Ingeborg Beugel (born 1960) is a Dutch freelance correspondent. Based in Greece, she had to temporarily leave the country in November 2021 after publicly questioning the Greek Prime Minister about pushbacks in Greece.

== Early life ==
Beugel was born in 1960 to an educated family with left-wing political inclinations. She spent her early childhood in the Hague, but the family moved to Brussels, Belgium at the age of 11 as her father, a stockbroker, had taken up a job there. She then moved to Amsterdam at the age of 18 to study history. In her final year of university, Beugel went to Athens to interview a Greek minister for NRC Handelsblad. During this time, she fell in love with an official from the ministry and ended up moving to Greece before her graduation. They then married and had two children.

== Career ==
Following her relocation to Greece, Beugel started working as a freelance journalist. She resided on the island of Hydra "for almost 40 years". In 1994, reporting for Elsevier, she travelled with a Greek humanitarian aid convoy during the Bosnian War. This convoy, which was sent for the Bosnian Serbs, passed through areas where Bosnian Muslims had been targeted by the Serb forces in their acts of ethnic cleansing. Beugel reported being "physically prevented" from speaking to Muslims by the Greek authorities in charge of the convoy.

She worked as a documentary producer for the Dutch public broadcaster IKON. She produced the film Geloof, seks en wanhoof about love and sexuality in an increasingly multicultural Netherlands. In 2014, she made the documentary film Uitgebloe(i)d? about menopause, aimed at "breaking the taboo" around the issue, inspired by her own experiences.

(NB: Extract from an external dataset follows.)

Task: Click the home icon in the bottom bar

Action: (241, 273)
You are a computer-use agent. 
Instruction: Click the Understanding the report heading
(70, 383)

She also reported for KRO.

=== Incidents in 2021 ===
In June 2021, Beugel was arrested on the charge of "facilitating the illegal stay of a foreigner in Greece". This was based on the fact that she had hosted an Afghan asylum seeker in her house in Hydra, whilst he was in the process of appealing the rejection of his request for asylum. Beugel had previously reported on this individual's story and said that it was "not a secret" that he had been residing with her. After being charged, she was released. She said that her arrest was in line with other complaints of harassments of journalists by Greek police.

In November 2021, at the joint press conference of Greek Prime Minister Kyriakos Mitsotakis with the Dutch PM Mark Rutte, Beugel asked Mitsotakis when he would "stop lying" about pushbacks in Greece. Mitsotakis responded angrily, as he considered the question to be insulting. He stated that Greece deserved praise for saving lives at sea and told Beugel to blame "those who have been instrumentalising migration systematically". Their exchange of words went viral in Greece and the next days, Beugel faced online harassment, received death threats and had details of her personal life reported in the media. She also reported that a man threw a stone at her that hit her in the face, and called her a "Turkish spy". After taking advice from the Dutch Embassy in Athens, she left the country. Beugel's treatment was condemned by The Coalition For Women In Journalism. Pavol Szalai, the head of the European Union and Balkans desk of Reporters Without Borders, stated that Beugel had been the target of "a well-orchestrated discreditation campaign on social networks and in pro-government media, but also a physical attack that forced her to plan leaving the country" and considered this to be a part of a trend of journalists working on migration being targeted in Greece, pointing out the recent surveillance of Stavros Malichudis.

In January 2022, Beugel attended a demonstration in Athens.